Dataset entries
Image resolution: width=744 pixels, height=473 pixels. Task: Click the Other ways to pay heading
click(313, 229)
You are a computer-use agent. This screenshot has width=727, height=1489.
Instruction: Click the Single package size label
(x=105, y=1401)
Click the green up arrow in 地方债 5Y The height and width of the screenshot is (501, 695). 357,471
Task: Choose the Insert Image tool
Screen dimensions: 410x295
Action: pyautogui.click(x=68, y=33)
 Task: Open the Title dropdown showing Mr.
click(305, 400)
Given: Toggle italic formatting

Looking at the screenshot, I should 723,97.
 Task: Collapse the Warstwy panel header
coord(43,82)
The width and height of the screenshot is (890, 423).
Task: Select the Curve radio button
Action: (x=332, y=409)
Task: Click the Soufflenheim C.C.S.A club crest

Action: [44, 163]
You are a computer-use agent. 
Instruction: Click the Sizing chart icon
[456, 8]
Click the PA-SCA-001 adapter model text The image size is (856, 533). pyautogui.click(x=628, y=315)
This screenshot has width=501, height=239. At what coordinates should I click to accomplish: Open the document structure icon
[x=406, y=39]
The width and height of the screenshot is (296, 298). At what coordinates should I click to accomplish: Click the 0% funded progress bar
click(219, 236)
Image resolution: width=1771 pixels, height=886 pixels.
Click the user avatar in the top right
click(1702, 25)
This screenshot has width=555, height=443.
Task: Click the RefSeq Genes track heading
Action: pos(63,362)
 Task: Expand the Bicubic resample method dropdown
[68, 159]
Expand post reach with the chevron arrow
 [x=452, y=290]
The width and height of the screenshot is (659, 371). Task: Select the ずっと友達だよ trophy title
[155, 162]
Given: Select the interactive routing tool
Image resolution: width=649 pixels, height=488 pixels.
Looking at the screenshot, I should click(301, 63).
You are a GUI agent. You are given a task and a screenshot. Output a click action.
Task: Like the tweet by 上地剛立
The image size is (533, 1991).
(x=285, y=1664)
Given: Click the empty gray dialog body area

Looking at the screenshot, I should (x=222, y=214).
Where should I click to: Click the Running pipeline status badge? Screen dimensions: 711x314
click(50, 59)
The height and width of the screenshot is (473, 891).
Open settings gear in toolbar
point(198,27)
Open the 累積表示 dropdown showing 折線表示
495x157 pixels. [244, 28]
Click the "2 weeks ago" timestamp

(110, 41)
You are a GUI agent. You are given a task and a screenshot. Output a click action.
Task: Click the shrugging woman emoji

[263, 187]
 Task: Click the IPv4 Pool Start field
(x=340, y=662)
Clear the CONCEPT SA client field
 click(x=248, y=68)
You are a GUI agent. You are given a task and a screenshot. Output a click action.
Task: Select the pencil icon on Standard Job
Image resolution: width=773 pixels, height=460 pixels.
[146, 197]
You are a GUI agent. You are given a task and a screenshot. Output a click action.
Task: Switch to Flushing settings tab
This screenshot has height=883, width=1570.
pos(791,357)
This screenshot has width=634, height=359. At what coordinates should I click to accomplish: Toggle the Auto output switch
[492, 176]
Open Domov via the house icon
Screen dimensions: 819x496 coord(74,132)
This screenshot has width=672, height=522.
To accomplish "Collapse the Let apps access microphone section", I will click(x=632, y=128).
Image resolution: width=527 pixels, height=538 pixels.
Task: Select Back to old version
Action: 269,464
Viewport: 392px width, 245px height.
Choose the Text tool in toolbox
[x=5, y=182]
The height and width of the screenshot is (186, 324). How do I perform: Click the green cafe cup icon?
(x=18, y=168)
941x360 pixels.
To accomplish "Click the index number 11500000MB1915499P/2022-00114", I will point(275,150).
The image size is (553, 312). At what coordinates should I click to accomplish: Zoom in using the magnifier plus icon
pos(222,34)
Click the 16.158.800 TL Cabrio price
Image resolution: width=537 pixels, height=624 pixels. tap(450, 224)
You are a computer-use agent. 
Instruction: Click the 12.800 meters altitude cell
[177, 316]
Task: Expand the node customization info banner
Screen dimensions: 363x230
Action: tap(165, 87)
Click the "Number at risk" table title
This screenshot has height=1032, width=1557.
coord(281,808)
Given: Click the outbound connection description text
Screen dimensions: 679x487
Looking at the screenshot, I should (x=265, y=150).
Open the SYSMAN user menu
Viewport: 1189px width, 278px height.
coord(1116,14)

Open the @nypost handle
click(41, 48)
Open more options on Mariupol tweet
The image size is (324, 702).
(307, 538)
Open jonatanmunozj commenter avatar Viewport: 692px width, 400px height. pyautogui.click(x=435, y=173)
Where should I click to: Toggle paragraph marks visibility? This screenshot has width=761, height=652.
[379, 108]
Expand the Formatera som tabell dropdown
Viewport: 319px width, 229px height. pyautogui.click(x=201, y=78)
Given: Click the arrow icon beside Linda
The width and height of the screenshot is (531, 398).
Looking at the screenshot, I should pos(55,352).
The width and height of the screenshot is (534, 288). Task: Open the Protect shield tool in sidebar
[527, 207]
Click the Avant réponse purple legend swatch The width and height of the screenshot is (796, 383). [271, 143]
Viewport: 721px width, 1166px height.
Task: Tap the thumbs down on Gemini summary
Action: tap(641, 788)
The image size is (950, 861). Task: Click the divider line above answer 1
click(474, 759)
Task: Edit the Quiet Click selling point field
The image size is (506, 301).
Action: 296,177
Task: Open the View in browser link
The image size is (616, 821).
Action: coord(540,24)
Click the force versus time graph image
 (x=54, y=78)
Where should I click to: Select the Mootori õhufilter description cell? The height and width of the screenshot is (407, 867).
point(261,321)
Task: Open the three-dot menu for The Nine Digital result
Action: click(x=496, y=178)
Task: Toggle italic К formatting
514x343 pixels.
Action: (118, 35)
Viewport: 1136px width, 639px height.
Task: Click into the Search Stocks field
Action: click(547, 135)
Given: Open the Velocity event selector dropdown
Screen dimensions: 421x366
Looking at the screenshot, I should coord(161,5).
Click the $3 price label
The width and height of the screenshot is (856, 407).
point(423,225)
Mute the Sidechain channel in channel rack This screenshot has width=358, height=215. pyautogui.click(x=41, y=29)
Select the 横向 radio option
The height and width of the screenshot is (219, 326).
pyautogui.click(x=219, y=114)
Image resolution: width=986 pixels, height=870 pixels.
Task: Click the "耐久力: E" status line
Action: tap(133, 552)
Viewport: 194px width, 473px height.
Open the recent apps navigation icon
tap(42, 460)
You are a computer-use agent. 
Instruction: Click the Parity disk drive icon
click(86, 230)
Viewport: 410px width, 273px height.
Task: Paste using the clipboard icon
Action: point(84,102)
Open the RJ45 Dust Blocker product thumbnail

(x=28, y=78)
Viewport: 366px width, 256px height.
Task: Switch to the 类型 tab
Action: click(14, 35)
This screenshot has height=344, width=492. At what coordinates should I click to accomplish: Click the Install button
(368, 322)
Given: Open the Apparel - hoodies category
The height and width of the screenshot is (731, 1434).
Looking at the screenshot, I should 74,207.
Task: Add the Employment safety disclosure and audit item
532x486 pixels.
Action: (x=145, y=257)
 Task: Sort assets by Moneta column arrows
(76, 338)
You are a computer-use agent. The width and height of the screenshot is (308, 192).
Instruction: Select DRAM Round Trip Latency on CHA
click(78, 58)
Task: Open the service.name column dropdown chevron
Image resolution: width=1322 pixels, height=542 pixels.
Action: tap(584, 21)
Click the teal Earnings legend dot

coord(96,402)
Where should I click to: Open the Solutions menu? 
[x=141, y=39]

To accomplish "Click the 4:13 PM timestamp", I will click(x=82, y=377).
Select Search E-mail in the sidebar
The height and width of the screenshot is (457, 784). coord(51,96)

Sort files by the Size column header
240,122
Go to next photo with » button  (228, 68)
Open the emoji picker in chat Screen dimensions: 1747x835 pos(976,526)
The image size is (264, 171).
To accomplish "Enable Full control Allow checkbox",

* WHAT IS EXPECTED *
If a line in the records above contains the string "tweet", copy that line out.

* PROBLEM SOLUTION *
Task: Like the tweet by 上地剛立
Open more options on Mariupol tweet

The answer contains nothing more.